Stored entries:
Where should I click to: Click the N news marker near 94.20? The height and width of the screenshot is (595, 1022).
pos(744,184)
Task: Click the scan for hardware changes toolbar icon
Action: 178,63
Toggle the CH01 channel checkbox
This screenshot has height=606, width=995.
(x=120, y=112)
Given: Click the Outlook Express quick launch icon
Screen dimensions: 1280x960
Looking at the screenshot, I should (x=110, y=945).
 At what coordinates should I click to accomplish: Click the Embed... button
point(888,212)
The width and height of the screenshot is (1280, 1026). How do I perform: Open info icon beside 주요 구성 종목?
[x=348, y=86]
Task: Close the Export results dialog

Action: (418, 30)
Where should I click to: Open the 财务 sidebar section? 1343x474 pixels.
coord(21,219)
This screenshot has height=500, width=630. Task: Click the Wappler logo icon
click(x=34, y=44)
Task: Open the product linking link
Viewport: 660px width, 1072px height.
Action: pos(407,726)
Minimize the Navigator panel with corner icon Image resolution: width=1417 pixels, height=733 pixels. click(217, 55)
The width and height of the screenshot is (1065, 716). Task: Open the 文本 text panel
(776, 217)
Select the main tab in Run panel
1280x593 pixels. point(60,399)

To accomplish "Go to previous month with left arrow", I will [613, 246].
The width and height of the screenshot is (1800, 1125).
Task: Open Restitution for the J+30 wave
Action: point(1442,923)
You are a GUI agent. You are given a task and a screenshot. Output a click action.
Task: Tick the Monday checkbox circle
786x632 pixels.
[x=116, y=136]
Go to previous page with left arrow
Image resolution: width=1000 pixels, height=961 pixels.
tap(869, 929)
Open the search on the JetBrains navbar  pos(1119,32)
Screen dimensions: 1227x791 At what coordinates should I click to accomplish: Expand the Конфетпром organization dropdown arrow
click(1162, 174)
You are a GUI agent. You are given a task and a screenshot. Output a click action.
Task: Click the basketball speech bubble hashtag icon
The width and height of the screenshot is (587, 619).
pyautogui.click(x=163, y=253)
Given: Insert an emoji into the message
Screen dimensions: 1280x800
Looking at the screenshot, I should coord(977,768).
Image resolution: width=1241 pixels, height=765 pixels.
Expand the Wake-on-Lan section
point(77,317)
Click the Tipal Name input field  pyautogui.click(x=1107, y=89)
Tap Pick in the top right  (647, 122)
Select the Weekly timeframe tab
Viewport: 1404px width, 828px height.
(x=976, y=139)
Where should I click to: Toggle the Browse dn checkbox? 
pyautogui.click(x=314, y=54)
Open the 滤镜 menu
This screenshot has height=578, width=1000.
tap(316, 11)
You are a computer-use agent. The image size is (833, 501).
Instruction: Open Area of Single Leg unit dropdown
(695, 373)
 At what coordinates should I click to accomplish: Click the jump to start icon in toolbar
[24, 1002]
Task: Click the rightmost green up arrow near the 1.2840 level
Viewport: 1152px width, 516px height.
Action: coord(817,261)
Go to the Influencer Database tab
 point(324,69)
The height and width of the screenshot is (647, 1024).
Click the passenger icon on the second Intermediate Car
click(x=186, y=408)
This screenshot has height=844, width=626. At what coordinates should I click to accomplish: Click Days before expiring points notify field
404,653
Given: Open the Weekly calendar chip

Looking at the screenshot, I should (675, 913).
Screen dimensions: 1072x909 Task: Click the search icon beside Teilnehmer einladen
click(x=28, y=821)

> TASK PROMPT
Without changing anything, quote the lines from the top of the data to the line that contains "Go to previous page with left arrow", including that line.

> ANSWER SECTION
Where should I click to: Click the N news marker near 94.20? The height and width of the screenshot is (595, 1022).
pos(744,184)
Task: Click the scan for hardware changes toolbar icon
Action: 178,63
Toggle the CH01 channel checkbox
This screenshot has height=606, width=995.
(x=120, y=112)
Given: Click the Outlook Express quick launch icon
Screen dimensions: 1280x960
Looking at the screenshot, I should (x=110, y=945).
 At what coordinates should I click to accomplish: Click the Embed... button
point(888,212)
The width and height of the screenshot is (1280, 1026). How do I perform: Open info icon beside 주요 구성 종목?
[x=348, y=86]
Task: Close the Export results dialog

Action: (418, 30)
Where should I click to: Open the 财务 sidebar section? 1343x474 pixels.
coord(21,219)
This screenshot has height=500, width=630. Task: Click the Wappler logo icon
click(x=34, y=44)
Task: Open the product linking link
Viewport: 660px width, 1072px height.
Action: pos(407,726)
Minimize the Navigator panel with corner icon Image resolution: width=1417 pixels, height=733 pixels. click(217, 55)
The width and height of the screenshot is (1065, 716). Task: Open the 文本 text panel
(776, 217)
Select the main tab in Run panel
1280x593 pixels. point(60,399)

To accomplish "Go to previous month with left arrow", I will [613, 246].
The width and height of the screenshot is (1800, 1125).
Task: Open Restitution for the J+30 wave
Action: point(1442,923)
You are a GUI agent. You are given a task and a screenshot. Output a click action.
Task: Tick the Monday checkbox circle
786x632 pixels.
[x=116, y=136]
Go to previous page with left arrow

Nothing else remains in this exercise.